Mr. Rajasingam, learned Counsel for the defendant, relied on one ground only: Mr. Anantham should not have sworn the affidavits, Enclosures 53, 71 and 95 because he was at all material times the plaintiff’s solicitor, not the plaintiff. He referred to Million Group Credit v. Lee Shoo Khoon  1 CLJ 181 and Seng Huat Hang V. Chee Seng & Co. Sdn. Bhd  CLJ 760 (Rep). He also referred to O. 41 r. 8 of the Rules of the High Court 1980which provides:
8. No affidavit shall be sufficient if sworn before the solicitor of the party on whose behalf the affidavit is to be used or before any member of the firm of that solicitor.
I did not allow the application. I agree with learned Counsel for the plaintiff that O. 41 r. 8 of the Rules of the High Court 1980is not relevant.

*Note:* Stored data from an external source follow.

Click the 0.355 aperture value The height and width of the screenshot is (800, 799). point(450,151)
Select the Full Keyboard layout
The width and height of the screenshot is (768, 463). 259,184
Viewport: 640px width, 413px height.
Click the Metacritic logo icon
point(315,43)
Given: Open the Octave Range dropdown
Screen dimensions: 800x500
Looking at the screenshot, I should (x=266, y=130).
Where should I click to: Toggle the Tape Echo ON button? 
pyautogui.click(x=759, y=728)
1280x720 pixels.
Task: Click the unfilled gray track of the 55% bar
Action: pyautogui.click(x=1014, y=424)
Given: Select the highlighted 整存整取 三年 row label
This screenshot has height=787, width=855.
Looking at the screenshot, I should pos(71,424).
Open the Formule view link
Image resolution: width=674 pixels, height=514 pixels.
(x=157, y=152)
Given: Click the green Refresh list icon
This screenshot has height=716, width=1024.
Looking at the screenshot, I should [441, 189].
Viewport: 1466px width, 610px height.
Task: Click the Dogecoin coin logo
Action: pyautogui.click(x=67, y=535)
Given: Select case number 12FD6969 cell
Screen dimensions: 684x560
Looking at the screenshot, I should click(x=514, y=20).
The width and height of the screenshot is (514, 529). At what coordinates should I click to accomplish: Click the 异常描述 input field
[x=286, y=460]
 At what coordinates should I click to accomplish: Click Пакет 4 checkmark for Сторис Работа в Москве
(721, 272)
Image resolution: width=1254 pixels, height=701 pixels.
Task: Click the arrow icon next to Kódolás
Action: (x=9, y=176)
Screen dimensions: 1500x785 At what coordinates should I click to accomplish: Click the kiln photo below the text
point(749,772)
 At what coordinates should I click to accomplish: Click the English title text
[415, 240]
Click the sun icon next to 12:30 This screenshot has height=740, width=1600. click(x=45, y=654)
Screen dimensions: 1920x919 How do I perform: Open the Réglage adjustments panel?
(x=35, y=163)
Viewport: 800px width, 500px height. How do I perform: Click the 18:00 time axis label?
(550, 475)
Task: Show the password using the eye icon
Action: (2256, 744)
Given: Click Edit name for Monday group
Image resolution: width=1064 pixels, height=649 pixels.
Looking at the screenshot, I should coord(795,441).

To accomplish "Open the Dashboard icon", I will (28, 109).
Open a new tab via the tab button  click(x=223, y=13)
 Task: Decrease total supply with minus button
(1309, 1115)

Secondly, whereas I agree with the views expressed by Shankar J. in Million Group Credit v. Lee Shoo Khoon  1 CLJ 181  1 CLJ 181 that the practice of solicitors themselves filing contentious affidavits should be discouraged, I am of the view that the fact that it is done, is not a ground for cross-examining the solicitor. I agree with Mr. Anantham’s submission that, whether a deponent should be cross-examined or not depends on the content of the affidavit, not on who the deponent is. Furthermore, this application was made too late in the day. It was madeafter this Court had heard the relevant application (Enclosure 46) and just a few days before the hearing of further argument. Indeed it was 1 made 2 / years after the application (Enclosure 46) 2 was filed and almost one year after I had given my decision, in chambers, on that application. Two of the affidavits in question (Enclosures 53 and 71) were filed by Mr. Anantham before the hearing of Enclosure 46. They were referred to in the course of the argument before me in chambers. I too had referred to them in coming to my decision. To allow the defendant to cross-examine Mr. Anantham now would amount to allowing the defendant to adduce fresh oral evidence, before the hearing of further argument – see United Asian Bank Berhad v. Bhassie  2 MLJ 122 on whether fresh evidence should be considered at the hearing of a further argument. I do not think that is proper and fair to the plaintiff. The other affidavit filed by Mr. Anantham (Enclosure 95) on 24 January 1992, though subsequent to my decision on Enclosure 46, was filed in opposition to the defendant’sfresh application (Enclosure 84) to strike out the plaintiff’s statement of claim. This application (Enclosure 84) has not been heard yet. In the circumstances I dismissed the application.
Having disposed of Mr. Rajasingam’s application, it was then Mr. Anantham’s turn to raise a preliminary objection. He objected to the inclusion of the defendant’s affidavit filed on 31 March 1992 (Enclosure 100). It is clear that this affidavit was filed in support of the defendant’s application (Enclosure 46) and was filed some ten months after I had given my decision on that application, but before the hearing of further argument.
Again, Mr. Anantham referred me to United Asian Bank Berhad v. Bhassie  2 MLJ 122.
I agree with the views expressed by the learned Judge that the admission of fresh evidence or new affidavit at the further argument stage is discretionary, and the circumstances in which fresh evidence can be admitted on appeal, i.e. where the evidence could not be obtained with reasonable diligence for use at the trial, where the evidence, if given, would probably have an important influence on the result of the case, and where the evidence must be such as is presumably to be believed, are applicable in admitting fresh evidence at further argument stage.
Learned Counsel for the defendant in an attempt to bring his case within one of the exceptions enumerated in the judgment of that case, said that the evidence could not have been obtained earlier. When asked by the Court to show which one, he could not.
In the circumstances I allowed Mr. Anantham’s preliminary objection.